Featured Alumnus Profile: George Levesque, Ph.D.

History and Education | June 29, 2013

George Leveque, currently Assistant Dean of Academic Affairs and a lecturer in the History Department at Yale University, was drawn to the History and Education program at Teachers College because the program allowed him to combine his professional interests in university teaching and administration. Unlike most graduate programs in history, which usually focus primarily on preparing students for traditional faculty positions, Levesque observed that the program at Teachers College attracted students from a wide range of backgrounds and career paths. He was also attracted by the unique relationship between Teachers College and the Graduate School of Arts and Sciences at Columbia, which provided an opportunity for him to unite the research training of a graduate program in the arts and sciences with the applicability of a professional school.

In reflecting back on his specific experiences in the program, Levesque appreciated the ability to take courses in the history and philosophy of education at TC, as well as courses “across the street” in the history and religion departments at Columbia and Barnard. In addition to several survey courses and many seminars on a range of topics, Levesque also valued the doctoral seminars on historical method, which gave students an opportunity to refine their research questions and discuss drafts of dissertation chapters.

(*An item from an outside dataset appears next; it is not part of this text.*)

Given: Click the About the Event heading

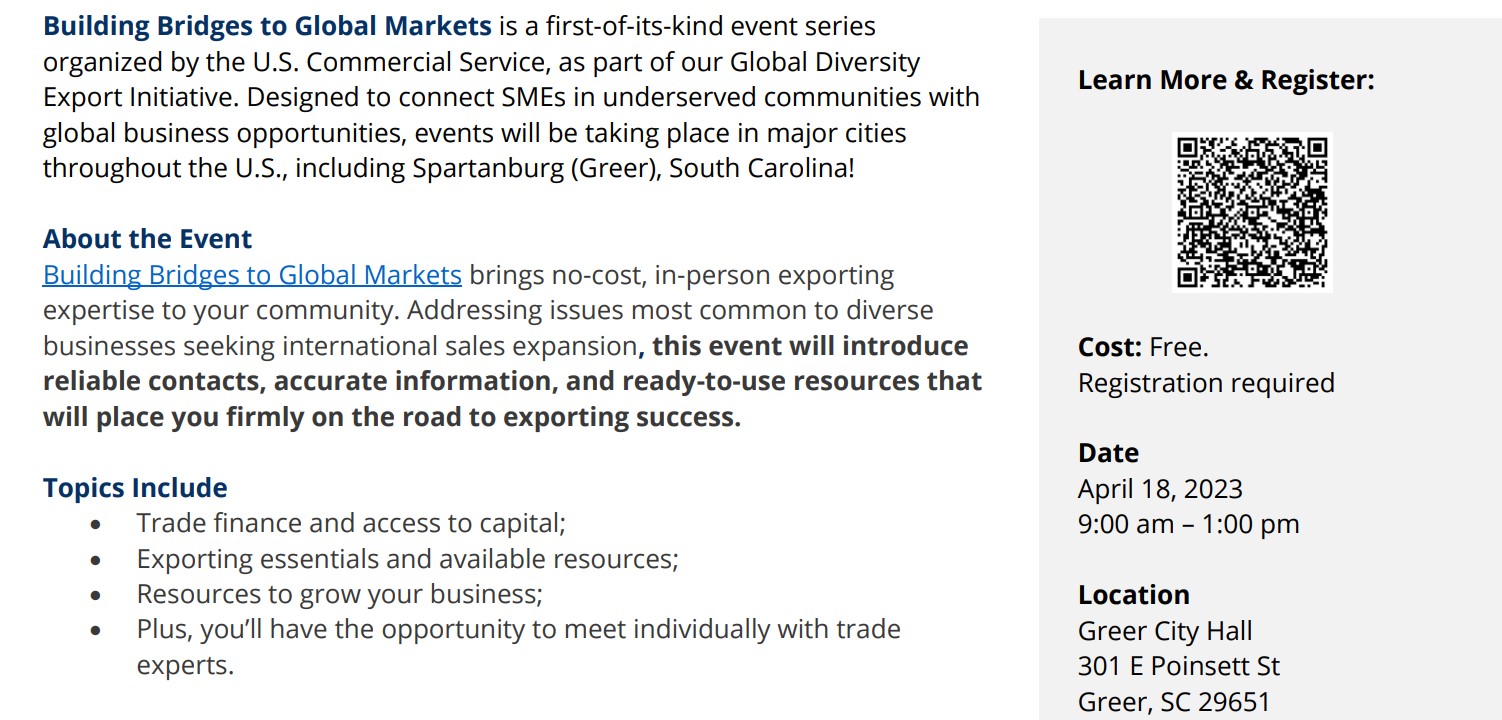Looking at the screenshot, I should [147, 239].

Levesque wrote his dissertation on Noah Porter, longtime Professor of Moral Philosophy at Yale, General Editor of Webster’s Dictionary, and president of Yale from 1871 to 1886.  He says he used the study of Porter to investigate and illustrate the transformation of higher education in the nineteenth century from the antebellum college to the research university. In his current work as an academic administrator, Levesque comments that he often sees how the work he did for his dissertation connects directly to contemporary issues: “Many of the questions that come up all the time in my work—tensions between teaching and research, the comparative needs of undergraduate and graduate students, the evolving role of faculty, the changing expectations and backgrounds of students, the competition for scarce resources, the appropriate use of new technology—are strikingly similar to the ones that Noah Porter faced in the 1870s.” Levesque adds, “My studies at TC also prepared me to teach undergraduate courses on the history of education, which is very rewarding.”

Levesque summarizes, “The History and Education program at TC, and the larger network of resources at Columbia, provided an ideal setting for me to develop as a researcher and to prepare for a career in teaching and academic administration. I am grateful for what I learned and for the faculty who taught and guided me along the way.”